The State Review Board of the Arkansas Historic Preservation Program recommended 18 Arkansas properties in 13 counties—including the Washington Street Historic District Boundary Increase at Camden in Ouachita County—for nomination to the National Register of Historic Places when it met on April 4, states a news release.

The announcement was made in late March that the area was in Camden had been recommended for nomination to the register.

The Washington Street Historic District Boundary Increase would expand the existing district by adding 27 buildings, many built in the 1920s and 1930s

“The residences in the Agee Street blocks would enrich the Washington District’s presentation by including one of Camden’s two oldest structures - the Rowland Smith house (c.1857), already listed on the National Register, but mainly by accentuating the vitality of 1920s-1930s oil boom expansion,” according to the National Register nomination. “While most of the houses were of modest size, a few were among the town’s more notable ones and home to some of the community’s leading citizens. The houses on Agee Street, like the houses in the original boundaries of the Washington Street Historic District, exhibit some of the popular styles of the first half of the twentieth century.”

Other properties recommended for nomination to the National Register are Mosaic Templars State Temple and Fulk-Arkansas Democrat Building at Little Rock and the Carmichael House in the Landmark community in Pulaski County; Cleveland Arms at Hot Springs in Garland County; Lockesburg Gymnasium at Lockesburg in Sevier County; Schumaker Naval Ammunition Depot Barracks Buildings and Schumaker Naval Ammunition Depot Administration Building at East Camden in Calhoun County; Mount Salem Church and School near Paris in Logan County; C.A. Stuck and Sons Lumber Office Building at Jonesboro in Craighead County; Nevada County Courthouse at Prescott in Nevada County; Goodwin Field Administration Building at El Dorado in Union County; Eureka Springs Cemetery at Eureka Springs in Carroll County; Carpenter Building at Gentry in Benton County; Deepwood House at Fayetteville in Washington County; Prairie Grove Commercial Historic District and North Mock Street Commercial Historic District at Prairie Grove in Washington County, and Farm #266 (Johnny Cash Boyhood Home) at Dyess in Mississippi County.

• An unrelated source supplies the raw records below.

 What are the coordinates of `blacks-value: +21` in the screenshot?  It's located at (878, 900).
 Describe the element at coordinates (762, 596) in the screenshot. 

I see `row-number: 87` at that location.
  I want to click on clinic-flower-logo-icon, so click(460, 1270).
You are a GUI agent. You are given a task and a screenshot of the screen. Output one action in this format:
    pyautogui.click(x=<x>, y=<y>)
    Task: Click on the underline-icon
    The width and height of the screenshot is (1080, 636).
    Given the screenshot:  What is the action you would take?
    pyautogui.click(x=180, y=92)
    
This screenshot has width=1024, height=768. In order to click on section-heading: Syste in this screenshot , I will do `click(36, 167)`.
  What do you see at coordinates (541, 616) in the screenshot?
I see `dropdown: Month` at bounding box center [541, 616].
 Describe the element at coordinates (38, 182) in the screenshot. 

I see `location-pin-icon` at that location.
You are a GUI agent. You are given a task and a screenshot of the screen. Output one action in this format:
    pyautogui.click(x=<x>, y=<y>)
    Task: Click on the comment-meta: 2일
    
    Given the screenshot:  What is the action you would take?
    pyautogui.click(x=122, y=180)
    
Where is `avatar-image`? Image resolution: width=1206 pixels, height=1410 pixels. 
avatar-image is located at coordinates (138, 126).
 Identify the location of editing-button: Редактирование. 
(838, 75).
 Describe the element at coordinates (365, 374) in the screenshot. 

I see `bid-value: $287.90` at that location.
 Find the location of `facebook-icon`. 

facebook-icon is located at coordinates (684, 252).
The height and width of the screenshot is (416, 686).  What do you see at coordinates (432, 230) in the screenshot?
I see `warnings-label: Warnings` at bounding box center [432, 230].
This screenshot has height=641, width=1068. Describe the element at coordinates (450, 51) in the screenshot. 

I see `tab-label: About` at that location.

The board listed Lines Cemetery near Preston in Faulkner County, Petit Jean Mountain Cemetery near Winrock in Conway County, Dierks Lumber Company Building at Mountain Pine in Garland County, Schumaker Naval Ammunition Depot Laundry Building at East Camden in Calhoun County, Ellis Building at Fayetteville and Harrell Cemetery near Cincinnati in Washington County on the Arkansas Register of Historic Places. The Arkansas Register recognizes historically significant properties that do not meet National Register requirements.

The AHPP is the Department of Arkansas Heritage division that identifies, evaluates, registers and preserves the state’s cultural resources. Other divisions are the Arkansas Arts Council, the Mosaic Templars Cultural Center, the Delta Cultural Center, the Old State House Museum, the Arkansas Natural Heritage Commission, the Historic Arkansas Museum and the Arkansas State Archives.